__Task brief__. Copy out all of the material below word for word, without changing anything.

__Material for the task__.
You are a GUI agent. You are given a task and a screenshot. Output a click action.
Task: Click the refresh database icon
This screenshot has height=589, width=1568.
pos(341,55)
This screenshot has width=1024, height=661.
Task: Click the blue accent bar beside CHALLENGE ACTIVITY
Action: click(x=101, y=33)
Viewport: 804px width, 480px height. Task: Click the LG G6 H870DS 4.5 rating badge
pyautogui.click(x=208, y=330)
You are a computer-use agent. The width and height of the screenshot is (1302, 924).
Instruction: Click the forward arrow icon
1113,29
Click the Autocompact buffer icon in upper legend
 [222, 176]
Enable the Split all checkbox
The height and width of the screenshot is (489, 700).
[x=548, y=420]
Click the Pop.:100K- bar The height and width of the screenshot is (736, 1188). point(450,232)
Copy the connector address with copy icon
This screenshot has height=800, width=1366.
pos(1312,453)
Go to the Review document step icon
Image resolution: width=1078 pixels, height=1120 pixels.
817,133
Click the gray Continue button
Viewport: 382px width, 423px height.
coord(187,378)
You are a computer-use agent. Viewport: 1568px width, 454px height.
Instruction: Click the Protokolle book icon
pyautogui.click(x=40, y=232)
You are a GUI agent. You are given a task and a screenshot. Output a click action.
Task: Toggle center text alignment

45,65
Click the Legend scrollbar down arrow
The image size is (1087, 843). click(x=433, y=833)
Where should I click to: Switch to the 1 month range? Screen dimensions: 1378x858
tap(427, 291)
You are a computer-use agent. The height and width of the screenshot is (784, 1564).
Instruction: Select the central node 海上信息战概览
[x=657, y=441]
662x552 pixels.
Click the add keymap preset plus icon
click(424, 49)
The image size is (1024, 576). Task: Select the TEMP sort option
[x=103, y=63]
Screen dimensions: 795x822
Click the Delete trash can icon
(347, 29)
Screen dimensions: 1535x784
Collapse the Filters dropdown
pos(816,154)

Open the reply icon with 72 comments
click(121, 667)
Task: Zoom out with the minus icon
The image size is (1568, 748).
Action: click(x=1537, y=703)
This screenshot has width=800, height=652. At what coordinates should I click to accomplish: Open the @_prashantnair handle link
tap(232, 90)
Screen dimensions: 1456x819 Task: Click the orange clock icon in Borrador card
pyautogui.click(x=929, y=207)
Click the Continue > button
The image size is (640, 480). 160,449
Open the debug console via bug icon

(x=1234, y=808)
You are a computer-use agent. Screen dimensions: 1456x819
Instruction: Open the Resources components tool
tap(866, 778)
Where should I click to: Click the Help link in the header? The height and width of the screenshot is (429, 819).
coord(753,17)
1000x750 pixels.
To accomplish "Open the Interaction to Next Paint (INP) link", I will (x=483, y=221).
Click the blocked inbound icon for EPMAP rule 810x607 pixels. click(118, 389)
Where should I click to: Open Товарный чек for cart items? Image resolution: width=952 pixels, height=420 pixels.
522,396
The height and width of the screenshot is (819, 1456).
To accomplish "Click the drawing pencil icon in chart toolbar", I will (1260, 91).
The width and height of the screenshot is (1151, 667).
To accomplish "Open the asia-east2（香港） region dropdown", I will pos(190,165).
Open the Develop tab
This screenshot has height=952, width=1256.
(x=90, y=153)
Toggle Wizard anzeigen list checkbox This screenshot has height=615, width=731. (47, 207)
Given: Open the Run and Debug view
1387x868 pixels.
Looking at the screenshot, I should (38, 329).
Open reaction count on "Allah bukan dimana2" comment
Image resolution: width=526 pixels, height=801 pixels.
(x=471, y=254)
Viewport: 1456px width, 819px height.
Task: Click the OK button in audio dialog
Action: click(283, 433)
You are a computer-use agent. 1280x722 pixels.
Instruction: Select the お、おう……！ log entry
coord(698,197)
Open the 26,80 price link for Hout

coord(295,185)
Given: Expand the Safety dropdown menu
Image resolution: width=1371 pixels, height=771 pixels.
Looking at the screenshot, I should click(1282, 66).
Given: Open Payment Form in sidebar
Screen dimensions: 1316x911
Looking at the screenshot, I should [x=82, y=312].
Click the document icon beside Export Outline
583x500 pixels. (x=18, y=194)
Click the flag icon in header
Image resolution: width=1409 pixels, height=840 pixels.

__Solution for this problem__.
You are a GUI agent. You are given a task and a screenshot. Output a click action.
Task: Click the refresh database icon
This screenshot has height=589, width=1568.
pos(341,55)
This screenshot has width=1024, height=661.
Task: Click the blue accent bar beside CHALLENGE ACTIVITY
Action: click(x=101, y=33)
Viewport: 804px width, 480px height. Task: Click the LG G6 H870DS 4.5 rating badge
pyautogui.click(x=208, y=330)
You are a computer-use agent. The width and height of the screenshot is (1302, 924).
Instruction: Click the forward arrow icon
1113,29
Click the Autocompact buffer icon in upper legend
 [222, 176]
Enable the Split all checkbox
The height and width of the screenshot is (489, 700).
[x=548, y=420]
Click the Pop.:100K- bar The height and width of the screenshot is (736, 1188). point(450,232)
Copy the connector address with copy icon
This screenshot has height=800, width=1366.
pos(1312,453)
Go to the Review document step icon
Image resolution: width=1078 pixels, height=1120 pixels.
817,133
Click the gray Continue button
Viewport: 382px width, 423px height.
coord(187,378)
You are a computer-use agent. Viewport: 1568px width, 454px height.
Instruction: Click the Protokolle book icon
pyautogui.click(x=40, y=232)
You are a GUI agent. You are given a task and a screenshot. Output a click action.
Task: Toggle center text alignment

45,65
Click the Legend scrollbar down arrow
The image size is (1087, 843). click(x=433, y=833)
Where should I click to: Switch to the 1 month range? Screen dimensions: 1378x858
tap(427, 291)
You are a computer-use agent. The height and width of the screenshot is (784, 1564).
Instruction: Select the central node 海上信息战概览
[x=657, y=441]
662x552 pixels.
Click the add keymap preset plus icon
click(424, 49)
The image size is (1024, 576). Task: Select the TEMP sort option
[x=103, y=63]
Screen dimensions: 795x822
Click the Delete trash can icon
(347, 29)
Screen dimensions: 1535x784
Collapse the Filters dropdown
pos(816,154)

Open the reply icon with 72 comments
click(121, 667)
Task: Zoom out with the minus icon
The image size is (1568, 748).
Action: click(x=1537, y=703)
This screenshot has width=800, height=652. At what coordinates should I click to accomplish: Open the @_prashantnair handle link
tap(232, 90)
Screen dimensions: 1456x819 Task: Click the orange clock icon in Borrador card
pyautogui.click(x=929, y=207)
Click the Continue > button
The image size is (640, 480). 160,449
Open the debug console via bug icon

(x=1234, y=808)
You are a computer-use agent. Screen dimensions: 1456x819
Instruction: Open the Resources components tool
tap(866, 778)
Where should I click to: Click the Help link in the header? The height and width of the screenshot is (429, 819).
coord(753,17)
1000x750 pixels.
To accomplish "Open the Interaction to Next Paint (INP) link", I will (x=483, y=221).
Click the blocked inbound icon for EPMAP rule 810x607 pixels. click(118, 389)
Where should I click to: Open Товарный чек for cart items? Image resolution: width=952 pixels, height=420 pixels.
522,396
The height and width of the screenshot is (819, 1456).
To accomplish "Click the drawing pencil icon in chart toolbar", I will (1260, 91).
The width and height of the screenshot is (1151, 667).
To accomplish "Open the asia-east2（香港） region dropdown", I will pos(190,165).
Open the Develop tab
This screenshot has height=952, width=1256.
(x=90, y=153)
Toggle Wizard anzeigen list checkbox This screenshot has height=615, width=731. (47, 207)
Given: Open the Run and Debug view
1387x868 pixels.
Looking at the screenshot, I should (38, 329).
Open reaction count on "Allah bukan dimana2" comment
Image resolution: width=526 pixels, height=801 pixels.
(x=471, y=254)
Viewport: 1456px width, 819px height.
Task: Click the OK button in audio dialog
Action: click(283, 433)
You are a computer-use agent. 1280x722 pixels.
Instruction: Select the お、おう……！ log entry
coord(698,197)
Open the 26,80 price link for Hout

coord(295,185)
Given: Expand the Safety dropdown menu
Image resolution: width=1371 pixels, height=771 pixels.
Looking at the screenshot, I should click(1282, 66).
Given: Open Payment Form in sidebar
Screen dimensions: 1316x911
Looking at the screenshot, I should [x=82, y=312].
Click the document icon beside Export Outline
583x500 pixels. (x=18, y=194)
Click the flag icon in header
Image resolution: width=1409 pixels, height=840 pixels.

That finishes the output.